Być może trzeba będzie w ustawie zastrzec dopuszczalną wielkość pakietów, tak aby o ich obsługę mogła się starać jak najliczniejsza grupa firm transportowych i aby nie zamykać rynku. Myślę, że nie powinny to być zamówienia na obsługę komunikacyjną np. całego powiatu.
Ale trzeba też pamiętać, że niekoniecznie samorządy będą chciały pójść po linii najmniejszego oporu i łączyć wszystko w jedno duże zamówienie. Samorząd jest ciałem demokratycznym i trudno się spodziewać, że zorganizuje publiczny transport u siebie w taki sposób, że lokalne małe firmy zostaną wyparte. To rozwiązanie poszerzy rynek, bo trzeba będzie obsługiwać większy obszar i przewozić więcej ludzi. Dzięki temu, że będzie więcej tras i połączeń, przedsiębiorcy będą więcej jeździć. Mam nadzieję, że przedsiębiorcy będą się konsolidować. Są takie obszary, które są zdominowane przez lokalnych przewoźników komercyjnych i nikt ich nie zastąpi.
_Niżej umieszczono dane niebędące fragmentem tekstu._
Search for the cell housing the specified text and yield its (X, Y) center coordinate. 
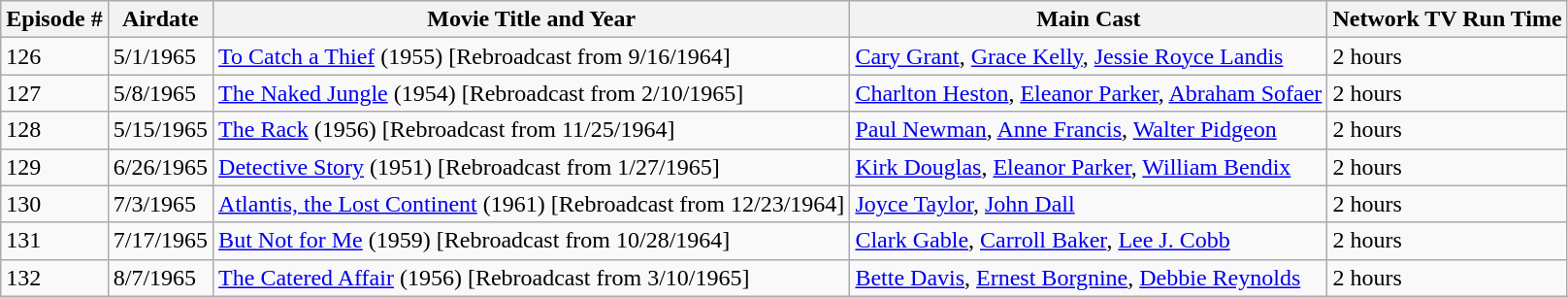
Airdate (160, 19)
8/7/1965 (160, 278)
Episode # (54, 19)
7/17/1965 (160, 241)
Charlton Heston, Eleanor Parker, Abraham Sofaer (1089, 93)
5/1/1965 (160, 56)
The Rack (1956) [Rebroadcast from 11/25/1964] (532, 130)
Atlantis, the Lost Continent (1961) [Rebroadcast from 12/23/1964] (532, 204)
Bette Davis, Ernest Borgnine, Debbie Reynolds (1089, 278)
Main Cast (1089, 19)
6/26/1965 (160, 167)
7/3/1965 (160, 204)
Clark Gable, Carroll Baker, Lee J. Cobb (1089, 241)
To Catch a Thief (1955) [Rebroadcast from 9/16/1964] (532, 56)
128 (54, 130)
The Naked Jungle (1954) [Rebroadcast from 2/10/1965] (532, 93)
5/15/1965 (160, 130)
Network TV Run Time (1448, 19)
Cary Grant, Grace Kelly, Jessie Royce Landis (1089, 56)
126 (54, 56)
Joyce Taylor, John Dall (1089, 204)
129 (54, 167)
131 (54, 241)
132 (54, 278)
5/8/1965 (160, 93)
130 (54, 204)
127 (54, 93)
Kirk Douglas, Eleanor Parker, William Bendix (1089, 167)
The Catered Affair (1956) [Rebroadcast from 3/10/1965] (532, 278)
Detective Story (1951) [Rebroadcast from 1/27/1965] (532, 167)
Paul Newman, Anne Francis, Walter Pidgeon (1089, 130)
Movie Title and Year (532, 19)
But Not for Me (1959) [Rebroadcast from 10/28/1964] (532, 241)
Output the (x, y) coordinate of the center of the cell containing the given text.  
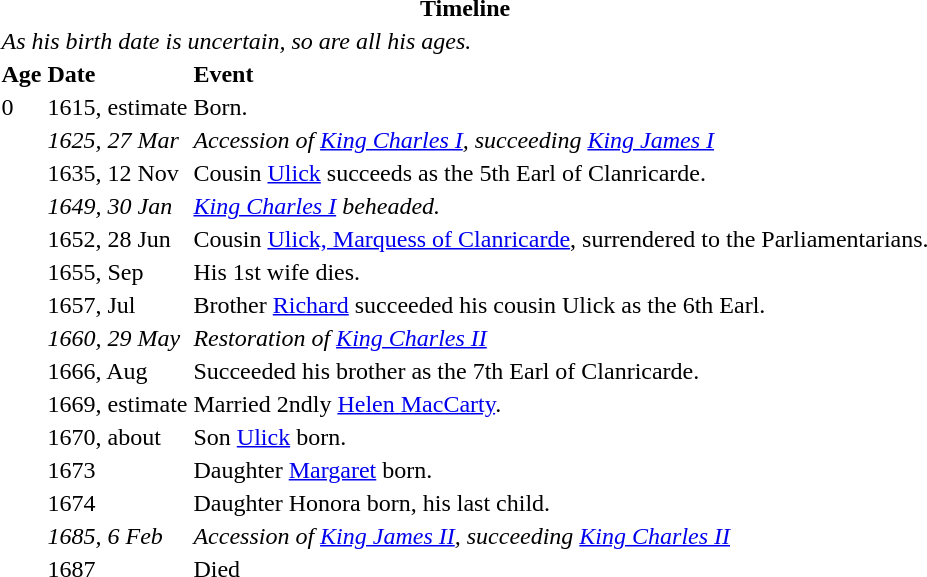
0 (22, 107)
1674 (118, 503)
1652, 28 Jun (118, 239)
1669, estimate (118, 404)
1649, 30 Jan (118, 206)
1655, Sep (118, 272)
Date (118, 74)
1615, estimate (118, 107)
1660, 29 May (118, 338)
1666, Aug (118, 371)
Age (22, 74)
1670, about (118, 437)
1673 (118, 470)
1685, 6 Feb (118, 536)
1625, 27 Mar (118, 140)
1657, Jul (118, 305)
1635, 12 Nov (118, 173)
From the cell containing the given text, extract its center point as (x, y) coordinate. 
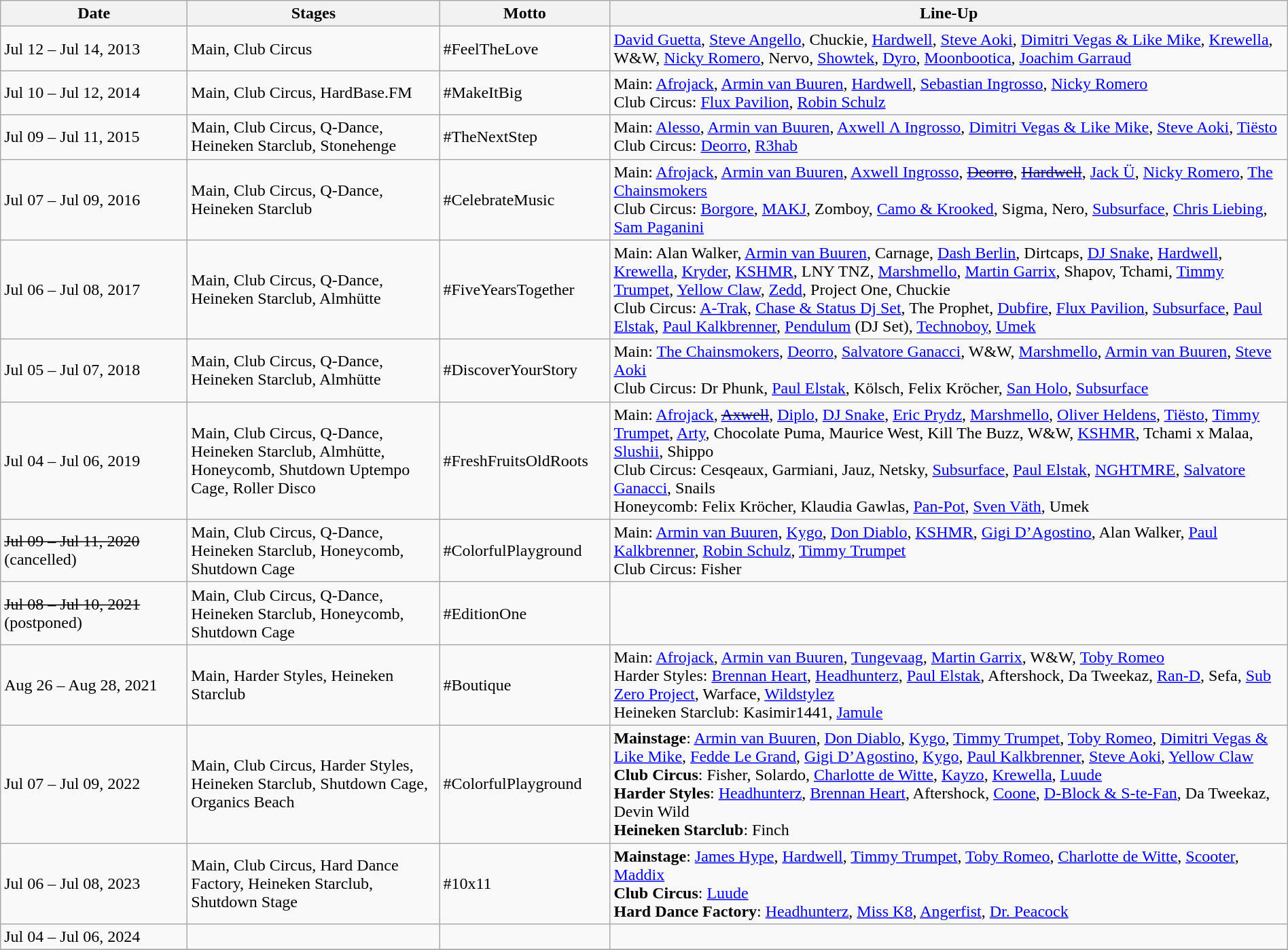
#CelebrateMusic (524, 200)
Main, Club Circus, Q-Dance, Heineken Starclub (314, 200)
Jul 04 – Jul 06, 2024 (94, 937)
#EditionOne (524, 613)
#FreshFruitsOldRoots (524, 461)
#FeelTheLove (524, 49)
Jul 07 – Jul 09, 2016 (94, 200)
Line-Up (948, 14)
Main: Afrojack, Armin van Buuren, Hardwell, Sebastian Ingrosso, Nicky RomeroClub Circus: Flux Pavilion, Robin Schulz (948, 92)
Main, Club Circus, HardBase.FM (314, 92)
Jul 12 – Jul 14, 2013 (94, 49)
Jul 05 – Jul 07, 2018 (94, 370)
Main: Armin van Buuren, Kygo, Don Diablo, KSHMR, Gigi D’Agostino, Alan Walker, Paul Kalkbrenner, Robin Schulz, Timmy TrumpetClub Circus: Fisher (948, 550)
Main, Club Circus, Q-Dance, Heineken Starclub, Stonehenge (314, 137)
Aug 26 – Aug 28, 2021 (94, 685)
Jul 04 – Jul 06, 2019 (94, 461)
Stages (314, 14)
#DiscoverYourStory (524, 370)
Jul 09 – Jul 11, 2020 (cancelled) (94, 550)
Jul 06 – Jul 08, 2017 (94, 289)
#10x11 (524, 883)
Jul 10 – Jul 12, 2014 (94, 92)
Main, Club Circus, Hard Dance Factory, Heineken Starclub, Shutdown Stage (314, 883)
Main, Club Circus (314, 49)
#FiveYearsTogether (524, 289)
#Boutique (524, 685)
Jul 08 – Jul 10, 2021 (postponed) (94, 613)
#TheNextStep (524, 137)
Main, Harder Styles, Heineken Starclub (314, 685)
Jul 09 – Jul 11, 2015 (94, 137)
Main: Alesso, Armin van Buuren, Axwell Λ Ingrosso, Dimitri Vegas & Like Mike, Steve Aoki, TiëstoClub Circus: Deorro, R3hab (948, 137)
Main, Club Circus, Q-Dance, Heineken Starclub, Almhütte, Honeycomb, Shutdown Uptempo Cage, Roller Disco (314, 461)
Motto (524, 14)
Main, Club Circus, Harder Styles, Heineken Starclub, Shutdown Cage, Organics Beach (314, 784)
Date (94, 14)
#MakeItBig (524, 92)
Jul 07 – Jul 09, 2022 (94, 784)
Jul 06 – Jul 08, 2023 (94, 883)
Determine the [x, y] coordinate at the center of the cell enclosing the given text.  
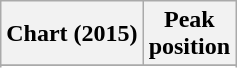
Peakposition [189, 34]
Chart (2015) [72, 34]
Capture the cell that displays the provided text and extract its [x, y] central coordinate. 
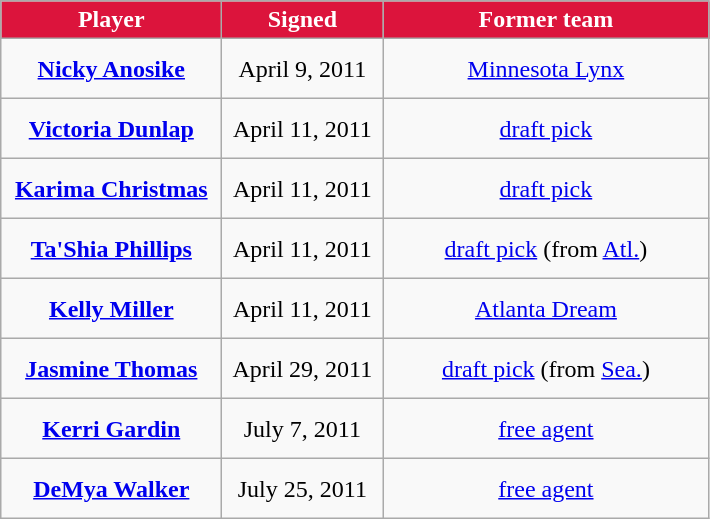
Minnesota Lynx [546, 69]
Nicky Anosike [112, 69]
draft pick (from Atl.) [546, 249]
Signed [302, 20]
Karima Christmas [112, 189]
Kelly Miller [112, 309]
Kerri Gardin [112, 429]
Atlanta Dream [546, 309]
Player [112, 20]
DeMya Walker [112, 489]
April 9, 2011 [302, 69]
Ta'Shia Phillips [112, 249]
April 29, 2011 [302, 369]
draft pick (from Sea.) [546, 369]
Jasmine Thomas [112, 369]
Former team [546, 20]
Victoria Dunlap [112, 129]
July 7, 2011 [302, 429]
July 25, 2011 [302, 489]
Return the (x, y) coordinate for the center point of the cell that contains the specified text.  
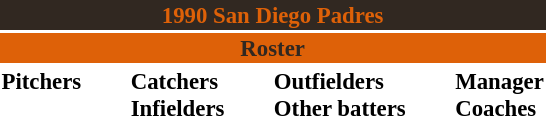
1990 San Diego Padres (272, 15)
Roster (272, 48)
Provide the (X, Y) coordinate of the cell's center where the given text is located.  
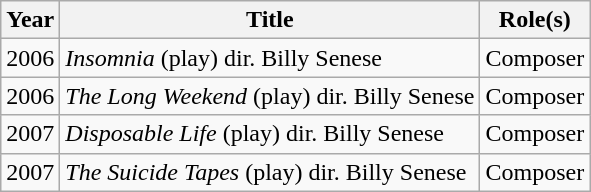
Disposable Life (play) dir. Billy Senese (270, 134)
The Long Weekend (play) dir. Billy Senese (270, 96)
Title (270, 20)
Insomnia (play) dir. Billy Senese (270, 58)
Year (30, 20)
The Suicide Tapes (play) dir. Billy Senese (270, 172)
Role(s) (535, 20)
From the cell containing the given text, extract its center point as [x, y] coordinate. 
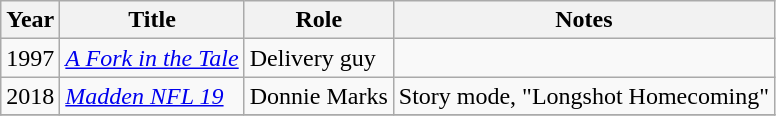
Madden NFL 19 [152, 96]
Role [318, 20]
Title [152, 20]
A Fork in the Tale [152, 58]
Donnie Marks [318, 96]
Story mode, "Longshot Homecoming" [584, 96]
1997 [30, 58]
Delivery guy [318, 58]
2018 [30, 96]
Year [30, 20]
Notes [584, 20]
Ale są też miejsca, gdzie lokalne firmy prywatne są konkurentem dla przewoźników samorządowych. Zastanawiam się, jaka część zamówień będzie się opierała na rozwiązaniach typu in-house, czyli bezprzetargowym udzielaniu zamówień własnym spółkom komunalnym.
To jest ważny aspekt, ale myślę, że możemy sobie wyobrazić takie mechanizmy, które będą przeciwdziałać nadużywaniu takich praktyk. Nie chcemy wprowadzać gwałtownych zmian, wywoływać rewolucji. Nie chodzi nam o sztuczne, administracyjne rugowanie z rynku. Polska jest bardzo zróżnicowana, jeśli chodzi o transport zbiorowy. Zupełnie inaczej wygląda on w Małopolsce czy na Podkarpaciu, a inaczej w Polsce północnej, gdzie często te komercyjne firmy mają kruche podstawy do funkcjonowania. Musimy to wszystko uwzględnić, zdajemy sobie sprawę, że to trudna ustawa, dlatego pracujemy nad nią i dyskutujemy także nad zagrożeniami.
Jest jeszcze jeden ważny aspekt. Przedsiębiorca, który uzyska zlecenie i będzie realizował przewozy użyteczności publicznej, zyska możliwość otrzymania znaczących dotacji na zakup ekologicznego taboru. Gdy za następne pięć lat będzie ogłaszany kolejny przetarg, będzie wyprzedzał konkurencję o lata świetlne. Po pierwsze, komuś nowemu będzie wówczas bardzo trudno wejść na rynek, chyba że dużej firmie zagranicznej, a po drugie można się spodziewać, że firmy zaczną stosować ceny dumpingowe, byleby tylko wygrać to postępowanie.
Ceny na rynku są określone. Wiemy, ile kosztują przewozy, które pozwalają funkcjonować firmom, i samorządy również to wiedzą. W przypadku stosowania rażąco niskich cen, takie oferty nie będą brane pod uwagę.
Gdy dealerzy aut sprzedawali Wojewódzkim Ośrodkom Ruchu Drogowego auta za 1 grosz, wiedząc, że szkoły jazdy przyjdą kupować te same modele, używanie argumentu rażąco niskiej ceny szło dość opornie.
Dlatego trzeba wziąć pod uwagę takie zagrożenie i rozmawiać również o słabych stronach propozycji. Ale też nie możemy konserwować stanu, w którym na atrakcyjnych komercyjnie trasach toczy się wojna między przewoźnikami, białe plamy się powiększają, a samorząd nie ma na to żadnego wpływu.